● Activity
Give only the lines from the one containing "This screenshot has width=349, height=225." through the end of the material below, exactly as written.

══════════

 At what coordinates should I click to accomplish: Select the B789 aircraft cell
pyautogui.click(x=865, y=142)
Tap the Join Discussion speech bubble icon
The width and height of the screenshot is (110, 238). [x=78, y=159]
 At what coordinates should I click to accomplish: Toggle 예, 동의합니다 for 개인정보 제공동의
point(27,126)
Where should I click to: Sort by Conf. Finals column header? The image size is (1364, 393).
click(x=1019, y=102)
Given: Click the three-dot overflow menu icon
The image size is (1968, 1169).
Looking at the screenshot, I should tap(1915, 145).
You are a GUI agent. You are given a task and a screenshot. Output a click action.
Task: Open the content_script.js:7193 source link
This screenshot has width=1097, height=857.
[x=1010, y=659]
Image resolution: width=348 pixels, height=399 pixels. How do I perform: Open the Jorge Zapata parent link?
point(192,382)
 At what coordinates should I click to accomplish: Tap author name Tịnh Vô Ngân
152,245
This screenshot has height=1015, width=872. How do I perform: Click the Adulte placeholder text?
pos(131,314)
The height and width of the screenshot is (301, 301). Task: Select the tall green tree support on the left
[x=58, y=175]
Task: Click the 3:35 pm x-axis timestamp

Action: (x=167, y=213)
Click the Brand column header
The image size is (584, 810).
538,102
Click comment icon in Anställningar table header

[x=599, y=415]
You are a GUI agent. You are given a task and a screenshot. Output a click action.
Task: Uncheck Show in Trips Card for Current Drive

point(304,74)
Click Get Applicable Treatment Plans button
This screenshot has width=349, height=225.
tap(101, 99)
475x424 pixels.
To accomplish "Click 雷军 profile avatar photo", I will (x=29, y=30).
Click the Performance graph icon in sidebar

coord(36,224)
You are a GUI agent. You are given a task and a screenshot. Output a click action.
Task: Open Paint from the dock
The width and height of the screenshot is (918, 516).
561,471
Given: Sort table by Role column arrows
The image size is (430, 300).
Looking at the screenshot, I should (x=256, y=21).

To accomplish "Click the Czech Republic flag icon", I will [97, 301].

══════════

● Response area
This screenshot has width=349, height=225.
tap(101, 99)
475x424 pixels.
To accomplish "Click 雷军 profile avatar photo", I will (x=29, y=30).
Click the Performance graph icon in sidebar

coord(36,224)
You are a GUI agent. You are given a task and a screenshot. Output a click action.
Task: Open Paint from the dock
The width and height of the screenshot is (918, 516).
561,471
Given: Sort table by Role column arrows
The image size is (430, 300).
Looking at the screenshot, I should (x=256, y=21).

To accomplish "Click the Czech Republic flag icon", I will [97, 301].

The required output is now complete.